- AIM OF THE EXERCISE
Below are entries. Reproduce exactly the lines between the line holding "Toggle 'Показать панель" and the line holding "Task: Open the Essentials workspace dropdown", inclusive, and only those.
(INPUT DATA Opens)
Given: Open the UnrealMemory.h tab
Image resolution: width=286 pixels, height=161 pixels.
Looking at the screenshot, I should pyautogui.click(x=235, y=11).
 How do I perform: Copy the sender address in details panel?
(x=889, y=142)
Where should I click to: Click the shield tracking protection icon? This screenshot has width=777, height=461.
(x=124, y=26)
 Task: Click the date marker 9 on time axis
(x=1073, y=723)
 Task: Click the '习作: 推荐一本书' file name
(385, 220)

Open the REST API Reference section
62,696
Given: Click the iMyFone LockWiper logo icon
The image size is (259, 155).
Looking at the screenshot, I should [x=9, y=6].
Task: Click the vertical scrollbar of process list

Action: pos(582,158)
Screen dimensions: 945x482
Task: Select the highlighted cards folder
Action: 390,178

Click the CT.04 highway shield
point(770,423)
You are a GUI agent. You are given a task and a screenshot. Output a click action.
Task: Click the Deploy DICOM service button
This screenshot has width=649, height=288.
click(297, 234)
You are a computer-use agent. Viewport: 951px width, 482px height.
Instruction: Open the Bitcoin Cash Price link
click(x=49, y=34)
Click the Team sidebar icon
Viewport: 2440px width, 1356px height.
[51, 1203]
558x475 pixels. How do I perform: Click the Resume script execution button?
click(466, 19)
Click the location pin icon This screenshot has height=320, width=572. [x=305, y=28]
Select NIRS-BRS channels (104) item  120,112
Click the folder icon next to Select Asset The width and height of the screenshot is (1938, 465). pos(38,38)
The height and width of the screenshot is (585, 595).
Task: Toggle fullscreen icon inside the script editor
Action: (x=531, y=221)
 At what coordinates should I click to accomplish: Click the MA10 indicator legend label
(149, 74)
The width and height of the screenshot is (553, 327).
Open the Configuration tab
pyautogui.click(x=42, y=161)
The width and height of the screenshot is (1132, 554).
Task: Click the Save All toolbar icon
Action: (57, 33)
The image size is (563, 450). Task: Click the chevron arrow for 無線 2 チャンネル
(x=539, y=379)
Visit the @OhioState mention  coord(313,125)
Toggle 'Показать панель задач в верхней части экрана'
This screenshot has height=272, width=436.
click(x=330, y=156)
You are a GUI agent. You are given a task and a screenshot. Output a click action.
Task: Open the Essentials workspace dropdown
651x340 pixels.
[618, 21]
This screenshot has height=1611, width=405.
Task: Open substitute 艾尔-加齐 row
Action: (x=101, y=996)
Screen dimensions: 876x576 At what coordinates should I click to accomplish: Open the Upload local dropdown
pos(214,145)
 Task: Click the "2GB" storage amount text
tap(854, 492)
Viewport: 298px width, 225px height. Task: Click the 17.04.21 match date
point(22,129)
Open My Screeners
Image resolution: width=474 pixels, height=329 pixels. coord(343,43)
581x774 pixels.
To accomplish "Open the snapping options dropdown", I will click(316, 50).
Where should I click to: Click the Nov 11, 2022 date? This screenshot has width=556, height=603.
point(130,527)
(INPUT DATA Closes)
- TASK RESULT
Toggle 'Показать панель задач в верхней части экрана'
This screenshot has height=272, width=436.
click(x=330, y=156)
You are a GUI agent. You are given a task and a screenshot. Output a click action.
Task: Open the Essentials workspace dropdown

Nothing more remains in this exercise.